In Microsoft Exchange Server 2010, several server roles rely on the underlying Microsoft Windows HTTP Services (WinHTTP) to manage all HTTP and HTTPS traffic. Both Hub Transport servers and Edge Transport servers may use HTTP to access filter updates for the Microsoft Exchange Anti-spam Update service and the Microsoft Forefront Protection for Exchange Server anti-spam update service, and for certificate revocation list (CRL) validation. If your organization supports smart card authentication for clients to connect to Exchange, and the CRL for the presented client certificates is hosted outside your firewall, Client Access servers need to be configured for proxy servers to make outbound requests to perform CRL validation. Additionally, Exchange organizations that have their archives hosted by Windows Live require that their Client Access and Mailbox servers are able to make outbound HTTP requests to Microsoft datacenters.

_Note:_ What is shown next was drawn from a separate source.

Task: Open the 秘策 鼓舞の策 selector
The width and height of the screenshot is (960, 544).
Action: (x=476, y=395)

In most organizations, a proxy server is used for HTTP and HTTPS communications with destinations on the Internet. If your organization uses a proxy server and your Exchange transport servers aren't configured to use the proxy server for HTTP and HTTPS, you must configure them so that HTTP-enabled CRL validation works.

The simplest way to configure WinHTTP is to use the Netsh.exe tool. Netsh.exe is a command-line tool included in the %System32% directory on all computers running Windows Server 2008. You can use Netsh.exe to set and view WinHTTP configurations. All the WinHTTP-related commands are included under the WinHTTP context within the Netsh.exe tool.

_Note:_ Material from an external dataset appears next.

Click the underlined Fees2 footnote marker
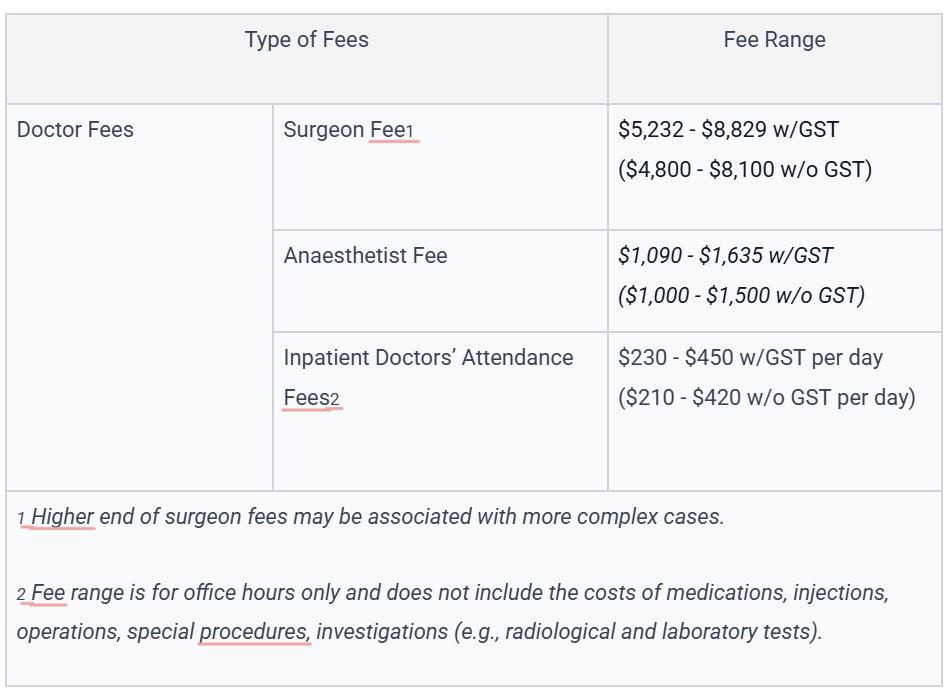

For more information about how to use the Netsh.exe tool, see How to Use the Netsh.exe Tool and Command-Line Switches.

Looking for other management tasks related to anti-spam and antivirus features? Check out Managing Anti-Spam and Antivirus Features.

Use Netsh.exe to configure proxy settings for WinHTTP

You need to be assigned permissions before you can perform this procedure. To see what permissions you need, see the "Hub Transport server" and "Edge Transport server" entries in the Transport Permissions topic.

To navigate to the WinHTTP context, open an administrator Command Prompt window, type netsh, and then type winhttp.

Copy Code
C:\Windows\system32>netsh
netsh>winhttp
netsh winhttp>

You use the set proxy command to configure the proxy settings. You can type the command followed by a question mark to see the syntax for this command.

Copy Code
netsh winhttp>set proxy /?

This example specifies that HTTP servers and HTTPS servers are accessed through the proxy server proxy_server, except for host names that don't contain a period specified by the "<local>" argument.

Copy Code
netsh winhttp>set proxy proxy_server "<local>"

This example imports proxy information used by Internet Explorer by using the import proxy command.

Copy Code
netsh winhttp>import proxy source=ie

This examples uses the reset proxy command to reset the WinHTTP proxy to DIRECT.

Copy Code
netsh winhttp>reset proxy

Even if you aren't running a proxy server, we recommend that you use Netsh.exe to check whether a previous proxy has been set. By running the tool without arguments, this example shows the current configuration.

Copy Code
netsh winhttp>show proxy
Important:
You must restart the Microsoft Exchange Transport service and the Microsoft Exchange Anti-spam Update service after you have made configuration changes to WinHTTP.